Ja doch, ist mein voller ernst. Diese gier und krämermentalität ist zwar von vorn herein überall, aber vor allem im bereich der freien künste extrem abstoßend.
Ich muss allerdings als begründung meiner radikalen haltung zur freien unentgeltlichen und allgemeinen verfügbarkeit von wissenschaft und kunst vorausschicken, dass ich hoffnungslos buchübersättigt bin, und mich buchhandel jeglicher art bereits anwidert, und neuerscheinungs-mails lösch ich ungelesen, es sei denn, es sind die erscheinungsbenachrichtigungen von mir ausgesuchter bücher. Mir gehts schon fast wie dem General Spanocchi (schreibt man den so?), der bei einem abendessen meinen eltern einmal den denkwürdigen satz sagte: 'Wenn i nur a biachl seh, hab i schon gfessn.' - Bei mir liegt die betonung derzeit auf 'neues' buch.
Ich bin weitgehend damit beschäftigt die buchkäufe der letzten 20 jahre abzuarbeiten, was ich vermutlich bis zu meinem ableben nicht mehr schaffen werde, denn bei einem Sub von - dank altwunschlistenzukauf inzwischen über 1600 büchern und einem - obendrein jährlich sinkenden lesepensum von bislang 40 büchern im jahr - kann man sich ausrechnen, dass sich das bei mir mit der durchschnittlichen menschlichen lebenserwartung nicht mehr ausgeht.
Und vom markt wird mir mit aller gewalt ware angepriesen und aufgedrängt, die ich mir allein lebenszeitmässig nicht mehr leisten kann. Die handvoll autoren, die mir gut genug für einen neukauf gefallen, kenne ich inzwischen, aber auch bei denen tendiere ich schon dazu, sie nach kurzem schmökern wieder weg zu legen, und mir zu sagen: kauf ich, wenn ich dafür wieder zeit hab. Meine tage als buchkäufer sind bereits gezählt, und mein vorsatz ist, nicht nur altes abzulesen, sondern auch neukäufe weitgehend einzuschränken, weil es schlicht und ergreifend für mich keinen SINN mehr macht, noch sonderlich viele neue bücher zu kaufen.

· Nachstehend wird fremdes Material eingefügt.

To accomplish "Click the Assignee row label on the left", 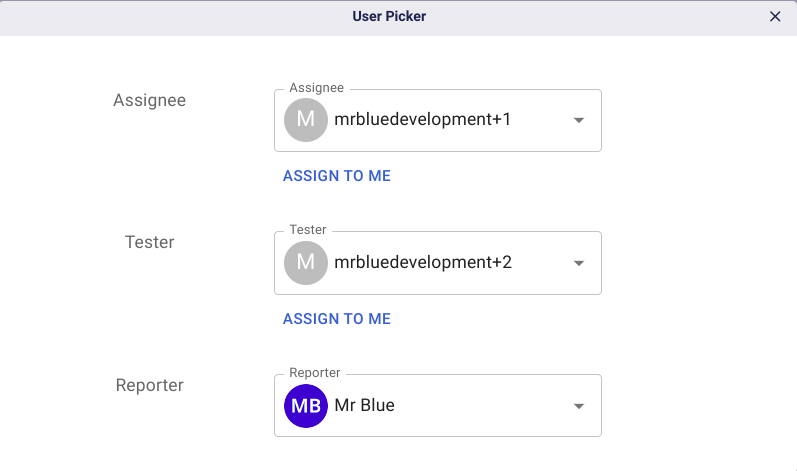I will click(x=149, y=100).
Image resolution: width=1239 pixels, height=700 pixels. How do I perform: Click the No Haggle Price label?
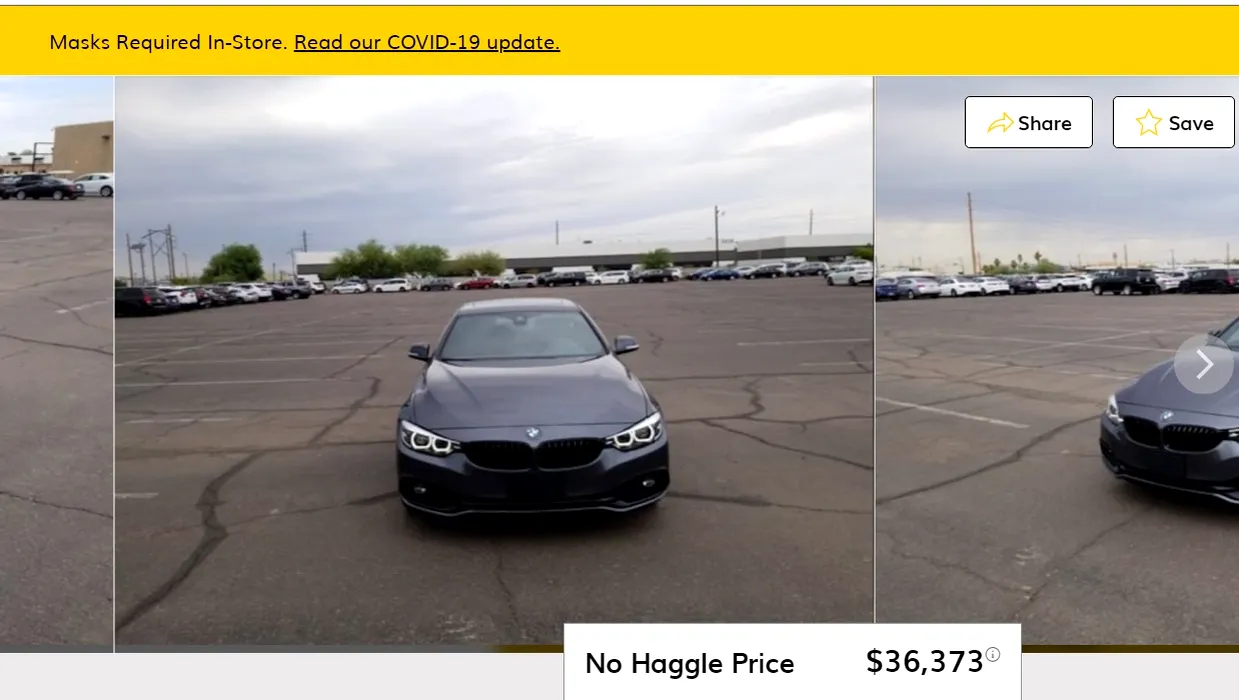pyautogui.click(x=690, y=663)
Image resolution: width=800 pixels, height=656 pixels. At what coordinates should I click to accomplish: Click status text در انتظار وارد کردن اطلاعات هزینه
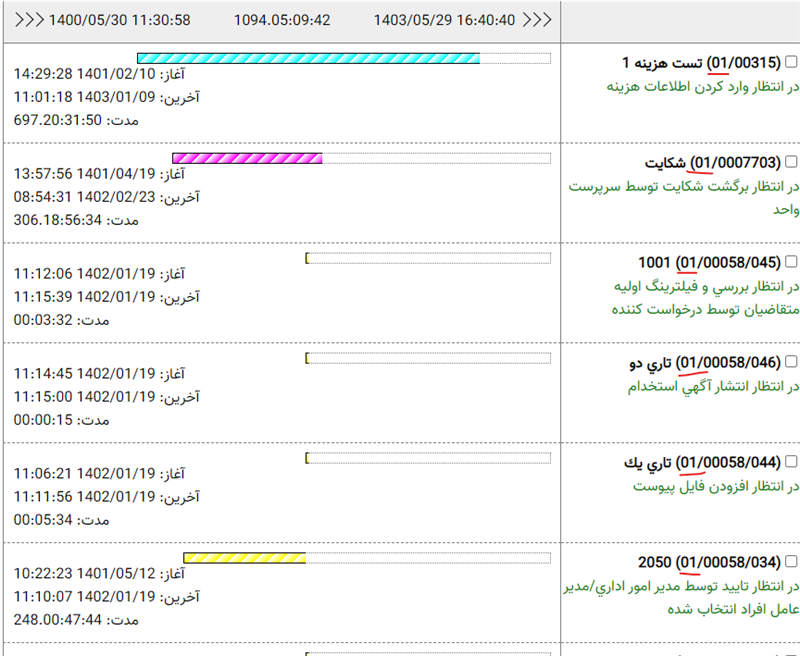(703, 87)
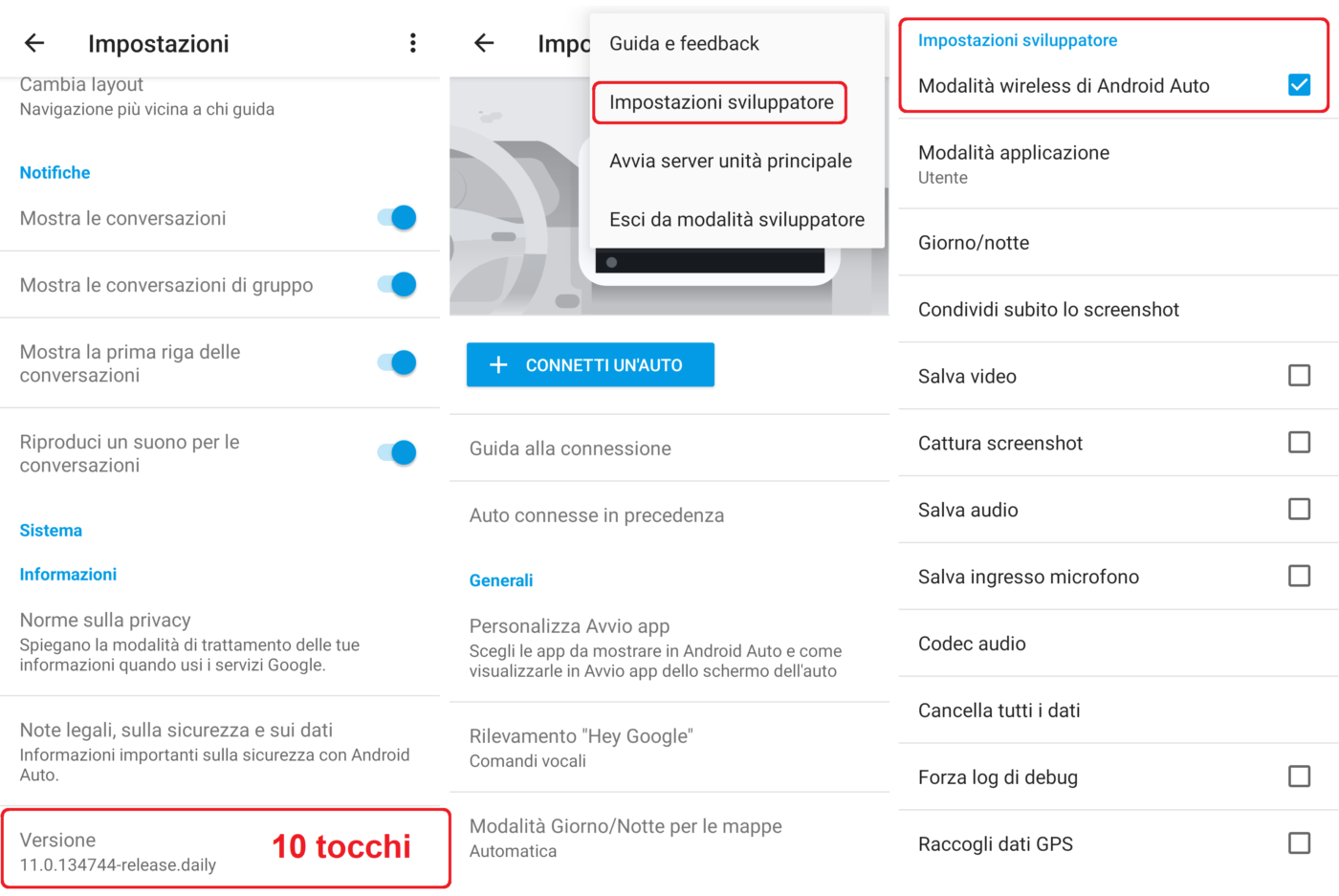This screenshot has height=896, width=1339.
Task: Tap back arrow in middle settings screen
Action: pyautogui.click(x=484, y=43)
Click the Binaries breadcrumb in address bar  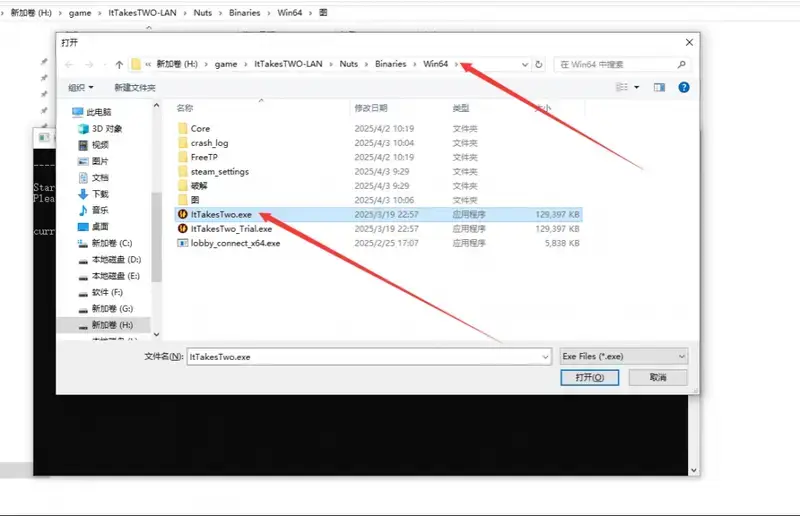pyautogui.click(x=391, y=64)
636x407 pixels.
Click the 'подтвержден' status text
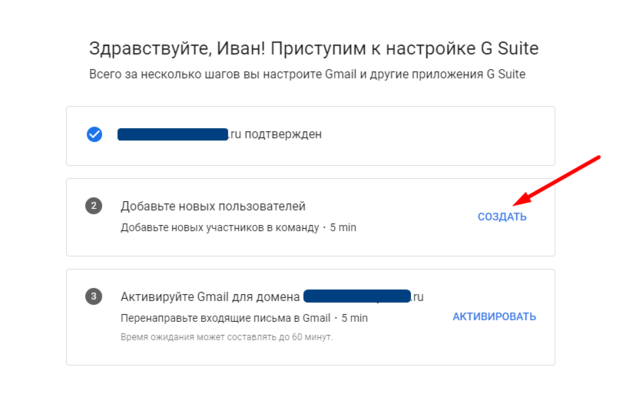pos(283,134)
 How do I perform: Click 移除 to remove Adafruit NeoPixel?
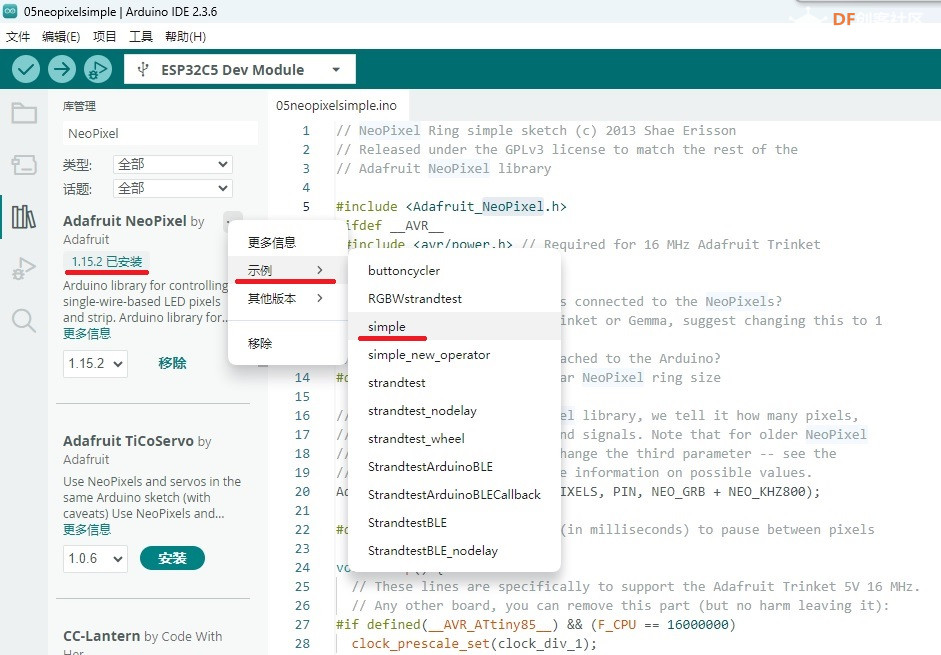[x=172, y=363]
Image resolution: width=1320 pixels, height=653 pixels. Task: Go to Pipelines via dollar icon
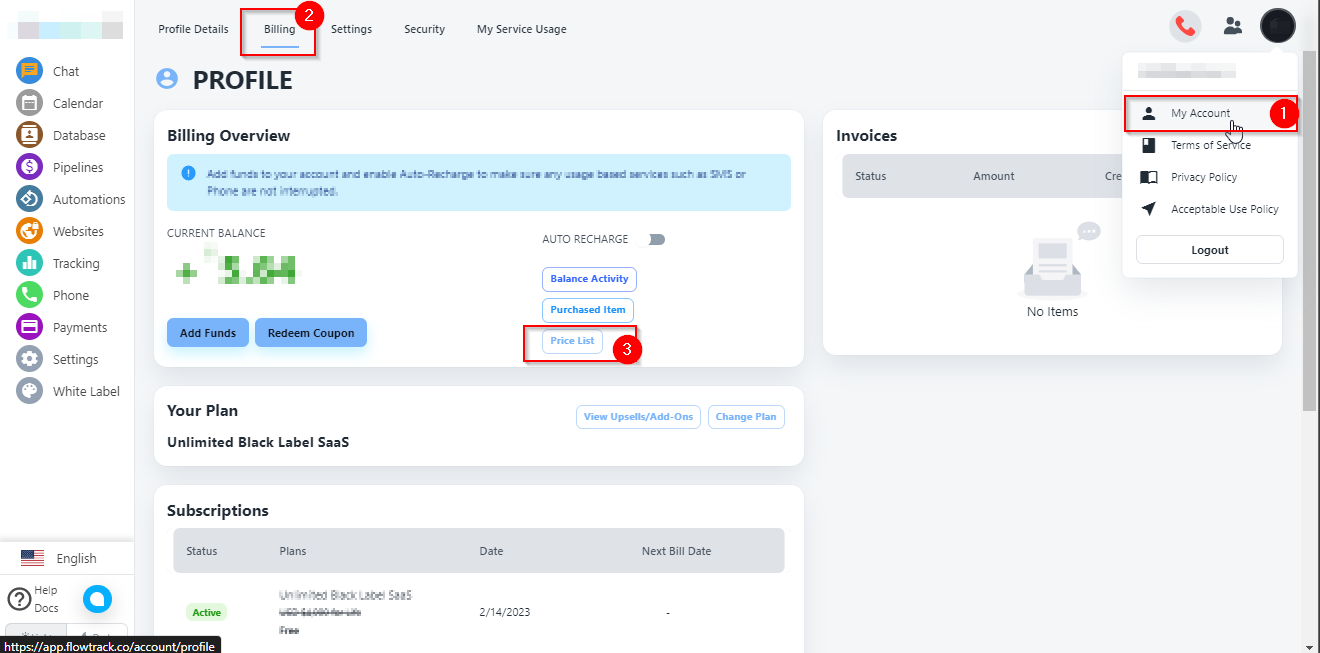click(x=30, y=167)
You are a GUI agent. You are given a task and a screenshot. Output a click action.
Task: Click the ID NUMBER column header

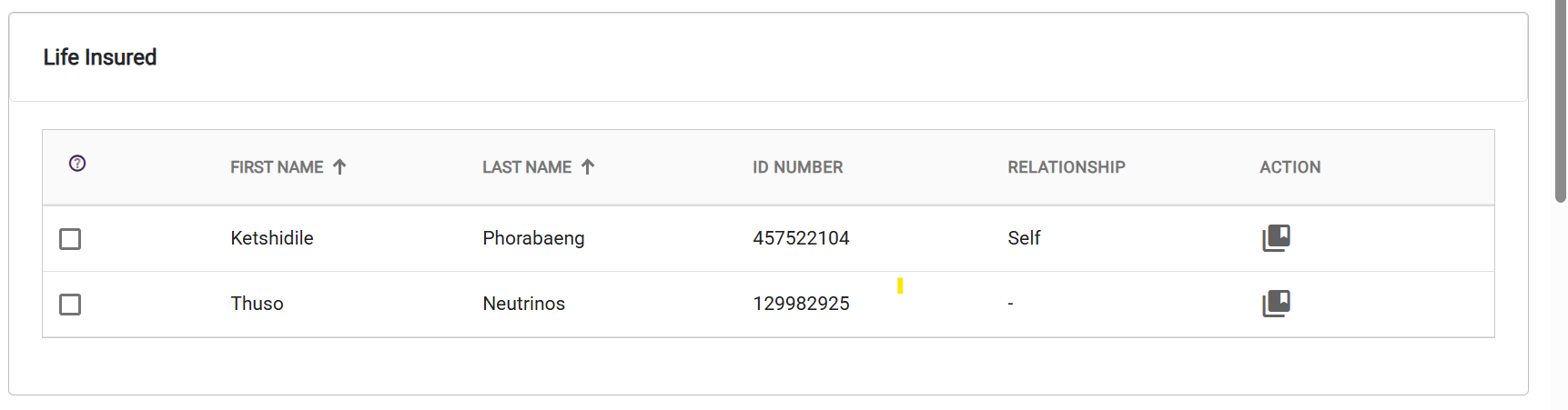tap(797, 167)
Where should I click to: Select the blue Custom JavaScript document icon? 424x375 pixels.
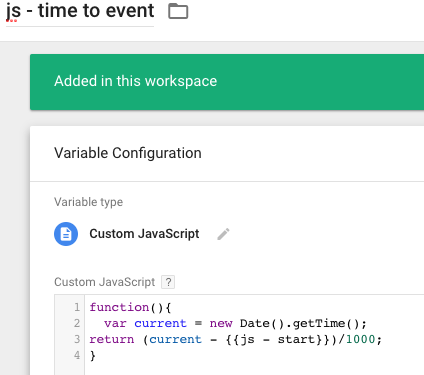coord(66,234)
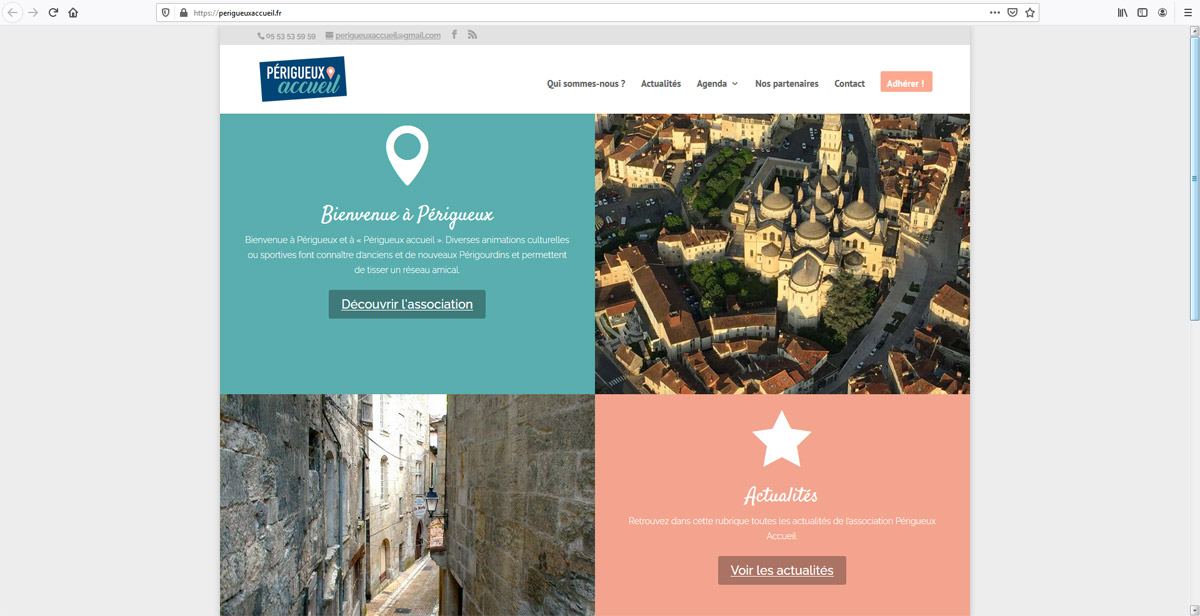Go to browser home page icon
Image resolution: width=1200 pixels, height=616 pixels.
tap(73, 13)
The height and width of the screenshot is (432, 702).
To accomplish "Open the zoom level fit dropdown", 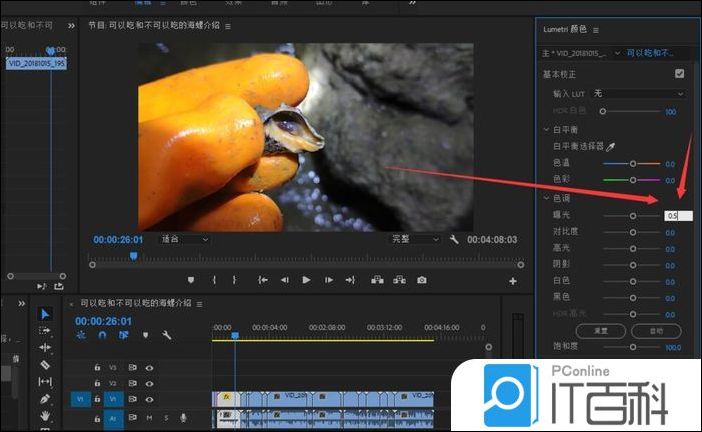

Und tut bitte anhand des hoffnungslosen überangebots nicht so, als wären bücher noch irgend etwas besonderes. Natürlich ist es lebenszeit und mühe des autors, aber es hat ihm niemand angeschafft, hauptberuflich zu schreiben / überhaupt zu schreiben; und so ein machwerk zu lesen verlangt auch lebenszeit und mühe vom leser, was umso ärgerlicher ist, wenn ein buch nicht gut ist, bzw den eigenen geschmack nicht trifft. Wenn man schon mit handelsmentalität an die ware literatur heran geht, müsste es auch eine geld zurück-garantie beim nicht-gefallen der ware geben.
Wenn man schreibt, tut man das, weil es einem ein inneres bedürfnis ist, zu schreiben - und weil man offenbar nichts besseres zu tun hat - derselbe grund, warum man auch liest.
Schreiben ist in erster linie geistige selbstbefriedigung. Ich käm nie auf den abstrusen gedanken, eines meiner geisteskinder zu verkaufen - das wäre kinderhandel der übelsten art, letztendes selbstverkauf und geistige prostitution. Wenn man sein kind auf diese art aussetzt, heisst es, dass man damit fertig ist, und es anderen als hintergrund zum weben eigener gedankenspiele zur freien verfügung überlässt. Man hat sein recht darauf - vor allem das wesentliche recht des autors: es im fall neuer ideen jederzeit zu verändern, im moment der veräusserung aufgegeben.
Sofern man jemand findet, der einem die eigene phantasterei irgendwie - erstens korrigiert, und dann - das ist das wesentliche an einer wertschöpfung: in ansprechende und haltbare form bringt, sind preise für das endprodukt einzusehen, man kauft ein gesamtkunstwerk, für das viele leute gearbeitet haben, die auch hauptberuflich nichts anderes tun, um davon satt zu werden, dass sie hirngespinste anderer leute zu vervielfältigen, damit wieder andere leute diese fremdhirngespinste ihren eigenen hirngespinsten hinzufügen können, und soweit sind kosten gerechtfertigt, weil das transportmittel 'buch' in der herstellung, lieferung, lagung, verfügbarhaltung mit einem gewissen aufwand verbunden ist. - bislang, denn:
Diese ganzen zusätzlichen kosten fallen beim e-book weg, oder sind drastisch reduziert. Diese idee vom geistigen eigentum, und dass man verteilungsrechte desselben erwerben und weiterverkaufen könnte, nützt hauptsächlich der industrie selbst, und wer sich da vorspannen lässt, dem kann man sowieso nicht mehr helfen.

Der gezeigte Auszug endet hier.